What you need to do.
Reprint all entries without any alteration.

Records for this exercise.
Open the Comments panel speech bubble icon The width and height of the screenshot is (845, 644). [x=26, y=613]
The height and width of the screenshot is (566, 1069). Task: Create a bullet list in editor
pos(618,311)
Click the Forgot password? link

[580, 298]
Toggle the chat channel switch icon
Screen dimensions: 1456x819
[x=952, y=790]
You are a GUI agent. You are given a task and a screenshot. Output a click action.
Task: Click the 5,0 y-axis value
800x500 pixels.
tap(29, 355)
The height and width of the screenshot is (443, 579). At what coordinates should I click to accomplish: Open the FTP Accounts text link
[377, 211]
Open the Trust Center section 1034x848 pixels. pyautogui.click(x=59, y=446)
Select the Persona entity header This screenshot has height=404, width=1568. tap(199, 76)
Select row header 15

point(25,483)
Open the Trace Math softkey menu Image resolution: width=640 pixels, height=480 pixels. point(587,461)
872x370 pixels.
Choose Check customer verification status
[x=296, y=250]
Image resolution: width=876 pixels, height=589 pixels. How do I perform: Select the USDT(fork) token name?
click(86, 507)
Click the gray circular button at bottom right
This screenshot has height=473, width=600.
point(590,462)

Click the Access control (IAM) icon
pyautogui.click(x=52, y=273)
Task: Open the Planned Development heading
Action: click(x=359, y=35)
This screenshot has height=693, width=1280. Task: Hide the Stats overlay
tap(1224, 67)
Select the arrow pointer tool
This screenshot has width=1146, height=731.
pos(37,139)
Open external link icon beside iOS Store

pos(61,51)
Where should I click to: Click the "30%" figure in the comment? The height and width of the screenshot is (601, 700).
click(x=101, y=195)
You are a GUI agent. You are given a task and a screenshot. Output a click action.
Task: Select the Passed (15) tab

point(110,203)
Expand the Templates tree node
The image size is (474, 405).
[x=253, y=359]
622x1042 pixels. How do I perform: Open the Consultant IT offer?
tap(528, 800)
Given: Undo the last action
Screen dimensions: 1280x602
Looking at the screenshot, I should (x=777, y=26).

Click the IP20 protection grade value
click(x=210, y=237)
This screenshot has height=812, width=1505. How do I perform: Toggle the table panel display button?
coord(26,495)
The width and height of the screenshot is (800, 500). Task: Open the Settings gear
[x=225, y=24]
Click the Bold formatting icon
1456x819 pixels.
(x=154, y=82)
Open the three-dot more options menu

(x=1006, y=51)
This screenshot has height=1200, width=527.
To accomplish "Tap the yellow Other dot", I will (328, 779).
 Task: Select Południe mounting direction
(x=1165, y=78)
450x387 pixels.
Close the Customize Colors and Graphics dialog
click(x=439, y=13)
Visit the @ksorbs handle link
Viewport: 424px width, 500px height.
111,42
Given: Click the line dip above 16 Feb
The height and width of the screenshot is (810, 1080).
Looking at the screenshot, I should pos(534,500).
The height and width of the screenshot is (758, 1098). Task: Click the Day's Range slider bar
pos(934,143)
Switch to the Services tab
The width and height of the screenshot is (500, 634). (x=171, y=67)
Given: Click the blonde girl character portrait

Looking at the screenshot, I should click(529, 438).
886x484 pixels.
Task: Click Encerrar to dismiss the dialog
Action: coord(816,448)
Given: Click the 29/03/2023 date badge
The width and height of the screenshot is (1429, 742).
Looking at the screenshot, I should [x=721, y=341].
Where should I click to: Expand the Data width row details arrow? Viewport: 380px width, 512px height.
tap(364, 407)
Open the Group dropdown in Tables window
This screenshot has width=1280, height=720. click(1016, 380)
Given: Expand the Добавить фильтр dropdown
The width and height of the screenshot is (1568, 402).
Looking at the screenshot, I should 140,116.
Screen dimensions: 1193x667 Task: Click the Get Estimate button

Your response.
Open the Comments panel speech bubble icon The width and height of the screenshot is (845, 644). [x=26, y=613]
The height and width of the screenshot is (566, 1069). Task: Create a bullet list in editor
pos(618,311)
Click the Forgot password? link

[580, 298]
Toggle the chat channel switch icon
Screen dimensions: 1456x819
[x=952, y=790]
You are a GUI agent. You are given a task and a screenshot. Output a click action.
Task: Click the 5,0 y-axis value
800x500 pixels.
tap(29, 355)
The height and width of the screenshot is (443, 579). At what coordinates should I click to accomplish: Open the FTP Accounts text link
[377, 211]
Open the Trust Center section 1034x848 pixels. pyautogui.click(x=59, y=446)
Select the Persona entity header This screenshot has height=404, width=1568. tap(199, 76)
Select row header 15

point(25,483)
Open the Trace Math softkey menu Image resolution: width=640 pixels, height=480 pixels. point(587,461)
872x370 pixels.
Choose Check customer verification status
[x=296, y=250]
Image resolution: width=876 pixels, height=589 pixels. How do I perform: Select the USDT(fork) token name?
click(86, 507)
Click the gray circular button at bottom right
This screenshot has height=473, width=600.
point(590,462)

Click the Access control (IAM) icon
pyautogui.click(x=52, y=273)
Task: Open the Planned Development heading
Action: click(x=359, y=35)
This screenshot has height=693, width=1280. Task: Hide the Stats overlay
tap(1224, 67)
Select the arrow pointer tool
This screenshot has width=1146, height=731.
pos(37,139)
Open external link icon beside iOS Store

pos(61,51)
Where should I click to: Click the "30%" figure in the comment? The height and width of the screenshot is (601, 700).
click(x=101, y=195)
You are a GUI agent. You are given a task and a screenshot. Output a click action.
Task: Select the Passed (15) tab

point(110,203)
Expand the Templates tree node
The image size is (474, 405).
[x=253, y=359]
622x1042 pixels. How do I perform: Open the Consultant IT offer?
tap(528, 800)
Given: Undo the last action
Screen dimensions: 1280x602
Looking at the screenshot, I should (x=777, y=26).

Click the IP20 protection grade value
click(x=210, y=237)
This screenshot has height=812, width=1505. How do I perform: Toggle the table panel display button?
coord(26,495)
The width and height of the screenshot is (800, 500). Task: Open the Settings gear
[x=225, y=24]
Click the Bold formatting icon
1456x819 pixels.
(x=154, y=82)
Open the three-dot more options menu

(x=1006, y=51)
This screenshot has height=1200, width=527.
To accomplish "Tap the yellow Other dot", I will (328, 779).
 Task: Select Południe mounting direction
(x=1165, y=78)
450x387 pixels.
Close the Customize Colors and Graphics dialog
click(x=439, y=13)
Visit the @ksorbs handle link
Viewport: 424px width, 500px height.
111,42
Given: Click the line dip above 16 Feb
The height and width of the screenshot is (810, 1080).
Looking at the screenshot, I should pos(534,500).
The height and width of the screenshot is (758, 1098). Task: Click the Day's Range slider bar
pos(934,143)
Switch to the Services tab
The width and height of the screenshot is (500, 634). (x=171, y=67)
Given: Click the blonde girl character portrait

Looking at the screenshot, I should click(529, 438).
886x484 pixels.
Task: Click Encerrar to dismiss the dialog
Action: coord(816,448)
Given: Click the 29/03/2023 date badge
The width and height of the screenshot is (1429, 742).
Looking at the screenshot, I should [x=721, y=341].
Where should I click to: Expand the Data width row details arrow? Viewport: 380px width, 512px height.
tap(364, 407)
Open the Group dropdown in Tables window
This screenshot has width=1280, height=720. click(1016, 380)
Given: Expand the Добавить фильтр dropdown
The width and height of the screenshot is (1568, 402).
Looking at the screenshot, I should 140,116.
Screen dimensions: 1193x667 Task: Click the Get Estimate button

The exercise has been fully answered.